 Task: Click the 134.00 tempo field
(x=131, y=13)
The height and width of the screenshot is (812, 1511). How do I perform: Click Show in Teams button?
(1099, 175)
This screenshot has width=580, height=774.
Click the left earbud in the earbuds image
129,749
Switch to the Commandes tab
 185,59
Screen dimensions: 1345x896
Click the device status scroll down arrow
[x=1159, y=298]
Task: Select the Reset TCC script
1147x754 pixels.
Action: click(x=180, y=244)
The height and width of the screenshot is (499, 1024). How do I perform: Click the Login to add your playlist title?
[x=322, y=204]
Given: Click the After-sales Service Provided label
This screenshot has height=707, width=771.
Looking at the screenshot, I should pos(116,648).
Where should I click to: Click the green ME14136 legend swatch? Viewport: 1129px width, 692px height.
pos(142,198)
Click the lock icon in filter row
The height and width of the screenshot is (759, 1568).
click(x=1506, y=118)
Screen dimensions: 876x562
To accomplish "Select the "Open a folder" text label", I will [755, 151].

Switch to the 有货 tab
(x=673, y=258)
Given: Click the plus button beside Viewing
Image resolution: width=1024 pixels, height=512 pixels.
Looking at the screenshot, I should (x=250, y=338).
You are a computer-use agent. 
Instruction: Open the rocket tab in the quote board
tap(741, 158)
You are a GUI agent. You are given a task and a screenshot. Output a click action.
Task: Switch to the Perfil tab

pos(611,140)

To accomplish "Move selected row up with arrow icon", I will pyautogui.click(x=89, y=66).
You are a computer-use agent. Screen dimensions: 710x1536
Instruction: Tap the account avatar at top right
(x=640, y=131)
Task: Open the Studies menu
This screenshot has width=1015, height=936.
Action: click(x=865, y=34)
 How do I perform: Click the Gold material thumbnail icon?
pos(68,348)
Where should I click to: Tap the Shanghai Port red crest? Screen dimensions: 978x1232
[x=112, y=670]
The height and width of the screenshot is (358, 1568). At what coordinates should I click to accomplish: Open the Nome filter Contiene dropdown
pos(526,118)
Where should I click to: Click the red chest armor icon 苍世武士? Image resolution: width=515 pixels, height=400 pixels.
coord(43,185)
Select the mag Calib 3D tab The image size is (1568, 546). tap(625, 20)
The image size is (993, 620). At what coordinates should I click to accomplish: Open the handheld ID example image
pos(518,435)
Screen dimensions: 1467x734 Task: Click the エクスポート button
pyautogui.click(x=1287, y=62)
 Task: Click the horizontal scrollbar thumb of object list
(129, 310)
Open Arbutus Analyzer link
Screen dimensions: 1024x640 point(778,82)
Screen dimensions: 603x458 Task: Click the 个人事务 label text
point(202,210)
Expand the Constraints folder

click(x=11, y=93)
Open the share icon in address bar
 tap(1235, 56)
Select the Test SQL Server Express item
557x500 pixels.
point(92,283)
..............................
* **WHAT TO PRODUCE**: Your task is to copy every entry above, exactly as written.

* **ANSWER TO THE EXERCISE**:
 Task: Click the 134.00 tempo field
(x=131, y=13)
The height and width of the screenshot is (812, 1511). How do I perform: Click Show in Teams button?
(1099, 175)
This screenshot has width=580, height=774.
Click the left earbud in the earbuds image
129,749
Switch to the Commandes tab
 185,59
Screen dimensions: 1345x896
Click the device status scroll down arrow
[x=1159, y=298]
Task: Select the Reset TCC script
1147x754 pixels.
Action: click(x=180, y=244)
The height and width of the screenshot is (499, 1024). How do I perform: Click the Login to add your playlist title?
[x=322, y=204]
Given: Click the After-sales Service Provided label
This screenshot has height=707, width=771.
Looking at the screenshot, I should pos(116,648).
Where should I click to: Click the green ME14136 legend swatch? Viewport: 1129px width, 692px height.
pos(142,198)
Click the lock icon in filter row
The height and width of the screenshot is (759, 1568).
click(x=1506, y=118)
Screen dimensions: 876x562
To accomplish "Select the "Open a folder" text label", I will [755, 151].

Switch to the 有货 tab
(x=673, y=258)
Given: Click the plus button beside Viewing
Image resolution: width=1024 pixels, height=512 pixels.
Looking at the screenshot, I should (x=250, y=338).
You are a computer-use agent. 
Instruction: Open the rocket tab in the quote board
tap(741, 158)
You are a GUI agent. You are given a task and a screenshot. Output a click action.
Task: Switch to the Perfil tab

pos(611,140)

To accomplish "Move selected row up with arrow icon", I will pyautogui.click(x=89, y=66).
You are a computer-use agent. Screen dimensions: 710x1536
Instruction: Tap the account avatar at top right
(x=640, y=131)
Task: Open the Studies menu
This screenshot has width=1015, height=936.
Action: click(x=865, y=34)
 How do I perform: Click the Gold material thumbnail icon?
pos(68,348)
Where should I click to: Tap the Shanghai Port red crest? Screen dimensions: 978x1232
[x=112, y=670]
The height and width of the screenshot is (358, 1568). At what coordinates should I click to accomplish: Open the Nome filter Contiene dropdown
pos(526,118)
Where should I click to: Click the red chest armor icon 苍世武士? Image resolution: width=515 pixels, height=400 pixels.
coord(43,185)
Select the mag Calib 3D tab The image size is (1568, 546). tap(625, 20)
The image size is (993, 620). At what coordinates should I click to accomplish: Open the handheld ID example image
pos(518,435)
Screen dimensions: 1467x734 Task: Click the エクスポート button
pyautogui.click(x=1287, y=62)
 Task: Click the horizontal scrollbar thumb of object list
(129, 310)
Open Arbutus Analyzer link
Screen dimensions: 1024x640 point(778,82)
Screen dimensions: 603x458 Task: Click the 个人事务 label text
point(202,210)
Expand the Constraints folder

click(x=11, y=93)
Open the share icon in address bar
 tap(1235, 56)
Select the Test SQL Server Express item
557x500 pixels.
point(92,283)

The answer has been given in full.